• [PROVIDED PASSAGE]:
--- Start ---
A HIM, because he is a Virtuous Leader, forms and deploys his Team to perform a specific Mission for the benefit of his Community or an Organization in which he is a Member. The Mission arises from an Advantage sought for the larger Group or in response to a Problem that the Community or Organization cannot itself remedy because it lacks the combination of Proximity and Purposefulness that is the distinguishing feature of the Team from other Groups. Communities cannot solve Problems (without Teams) because they are not Purposeful. Organizations, while Purposeful, also struggle to solve Problems (without Teams) because they lack the Proximity that is required to facilitate Teamwork, and without Teamwork, nothing of Advantage will happen.
A Team’s Mission is similar to a man’s Mission in that it is a Course Of Action taken to achieve a particular Purpose. A Course of Action is an integrated scheme of Tasks and Events that the Q devises to bring the Solution into fruition and eliminate a Problem or to gain Advantage for the larger Group. The Course of Action is the Team’s Mission, the things it does (its Tasks) and the reason it does them (it’s Articulated Purpose).
Tasks are different than Events. Whereas a Task is an action performed, an Event is something that occurs, whether planned or not. In Mutual Competence (Q3.2), we used the following example to illustrate the difference between Tasks and Events: baking a wedding cake is a Task, while the wedding reception is an Event. In the performance of the Team’s Mission, its Members will combine their actions through Tasks and Events in an efficient and potent way so that the Course of Action is successful.
Anything that distracts from the Mission inhibits Teamwork and is an enemy of Team Prosperity. Thus, the Q must constantly reinforce the Mission to focus the Team’s energy on achieving its Articulated Purpose and defend its Members from the temptation to expend resources on Problems that it was not formed to solve or Advantages that do not increase the Prosperity of the Community or Organization that the Team serves. Lack of focus and wasted energy are both distractions that the Q seeks to eliminate by prioritizing Team Mission Accomplishment.
--- End ---
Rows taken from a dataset
--- Start ---
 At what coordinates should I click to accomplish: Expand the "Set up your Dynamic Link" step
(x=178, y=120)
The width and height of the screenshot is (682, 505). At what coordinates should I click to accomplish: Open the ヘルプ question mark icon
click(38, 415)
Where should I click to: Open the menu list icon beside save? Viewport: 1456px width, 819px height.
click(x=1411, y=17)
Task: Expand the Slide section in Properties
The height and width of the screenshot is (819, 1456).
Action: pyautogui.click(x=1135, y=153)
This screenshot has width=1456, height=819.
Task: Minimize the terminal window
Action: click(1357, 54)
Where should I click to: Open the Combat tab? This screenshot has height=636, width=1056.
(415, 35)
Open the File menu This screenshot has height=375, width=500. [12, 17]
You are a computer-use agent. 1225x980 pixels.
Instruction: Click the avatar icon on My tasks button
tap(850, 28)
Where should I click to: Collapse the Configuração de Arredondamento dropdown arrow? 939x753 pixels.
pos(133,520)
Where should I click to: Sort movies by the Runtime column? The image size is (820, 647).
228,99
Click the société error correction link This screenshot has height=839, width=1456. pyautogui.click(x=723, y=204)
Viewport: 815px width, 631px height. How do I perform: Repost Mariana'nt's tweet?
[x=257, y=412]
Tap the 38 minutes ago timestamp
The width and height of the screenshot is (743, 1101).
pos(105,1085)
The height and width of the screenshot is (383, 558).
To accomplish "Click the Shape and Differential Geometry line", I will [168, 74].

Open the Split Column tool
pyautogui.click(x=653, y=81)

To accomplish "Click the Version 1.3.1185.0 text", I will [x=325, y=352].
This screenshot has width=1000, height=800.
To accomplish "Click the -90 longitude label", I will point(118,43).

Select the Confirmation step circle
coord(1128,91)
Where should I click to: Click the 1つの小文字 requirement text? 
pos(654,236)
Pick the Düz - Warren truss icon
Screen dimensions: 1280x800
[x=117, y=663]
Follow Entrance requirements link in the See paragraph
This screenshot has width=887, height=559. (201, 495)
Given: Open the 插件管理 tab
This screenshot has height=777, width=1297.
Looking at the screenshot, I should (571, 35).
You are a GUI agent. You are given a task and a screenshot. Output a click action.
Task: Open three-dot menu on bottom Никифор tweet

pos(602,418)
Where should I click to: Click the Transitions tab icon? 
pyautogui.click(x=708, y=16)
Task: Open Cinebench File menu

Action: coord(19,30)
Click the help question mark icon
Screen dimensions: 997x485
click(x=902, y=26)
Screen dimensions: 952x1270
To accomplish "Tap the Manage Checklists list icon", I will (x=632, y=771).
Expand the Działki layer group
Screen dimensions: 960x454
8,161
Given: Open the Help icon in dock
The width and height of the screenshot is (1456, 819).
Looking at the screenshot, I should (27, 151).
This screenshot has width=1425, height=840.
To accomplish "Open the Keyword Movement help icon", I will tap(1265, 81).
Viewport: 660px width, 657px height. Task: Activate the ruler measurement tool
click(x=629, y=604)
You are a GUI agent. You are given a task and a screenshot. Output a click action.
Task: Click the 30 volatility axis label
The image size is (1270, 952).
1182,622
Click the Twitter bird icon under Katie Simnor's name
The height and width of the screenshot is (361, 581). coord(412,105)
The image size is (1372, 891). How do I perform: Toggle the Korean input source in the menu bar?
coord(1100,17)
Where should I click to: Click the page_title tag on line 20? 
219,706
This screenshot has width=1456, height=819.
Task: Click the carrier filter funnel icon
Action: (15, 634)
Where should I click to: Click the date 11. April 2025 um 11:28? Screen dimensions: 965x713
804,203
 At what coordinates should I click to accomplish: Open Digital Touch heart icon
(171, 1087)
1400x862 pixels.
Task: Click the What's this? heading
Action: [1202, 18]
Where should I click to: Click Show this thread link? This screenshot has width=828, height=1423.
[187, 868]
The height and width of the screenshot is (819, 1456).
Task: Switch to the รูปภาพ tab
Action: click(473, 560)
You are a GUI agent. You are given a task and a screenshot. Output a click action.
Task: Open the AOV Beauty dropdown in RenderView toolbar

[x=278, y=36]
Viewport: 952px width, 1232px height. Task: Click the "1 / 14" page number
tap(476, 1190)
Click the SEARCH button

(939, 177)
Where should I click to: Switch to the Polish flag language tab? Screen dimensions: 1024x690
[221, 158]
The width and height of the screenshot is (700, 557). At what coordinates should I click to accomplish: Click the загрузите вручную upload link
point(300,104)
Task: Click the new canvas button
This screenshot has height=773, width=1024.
--- End ---
• [EXERCISE SET]:
a. According to the passage on Team Missions, why do Organizations struggle to solve Problems without Teams? Answer in one to three sentences.
b. Decide whether each statement agrees with the passage on Team Missions. Answer yes or no, and quote the words from the passage that decide it. (i) Communities cannot solve Problems without Teams because they are not Purposeful. (ii) A Task is something that occurs, whether planned or not. (iii) Baking a wedding cake is given as an example of an Event.
These lines have no connection to the passage on Team Missions.

• [RESPONSES TO THE TASKS]:
a. Organizations are Purposeful, but they lack the Proximity required to facilitate Teamwork. Without Teamwork, nothing of Advantage will happen.

b.
(i) Yes: "Communities cannot solve Problems (without Teams) because they are not Purposeful."
(ii) No: "Whereas a Task is an action performed, an Event is something that occurs, whether planned or not."
(iii) No: "baking a wedding cake is a Task, while the wedding reception is an Event."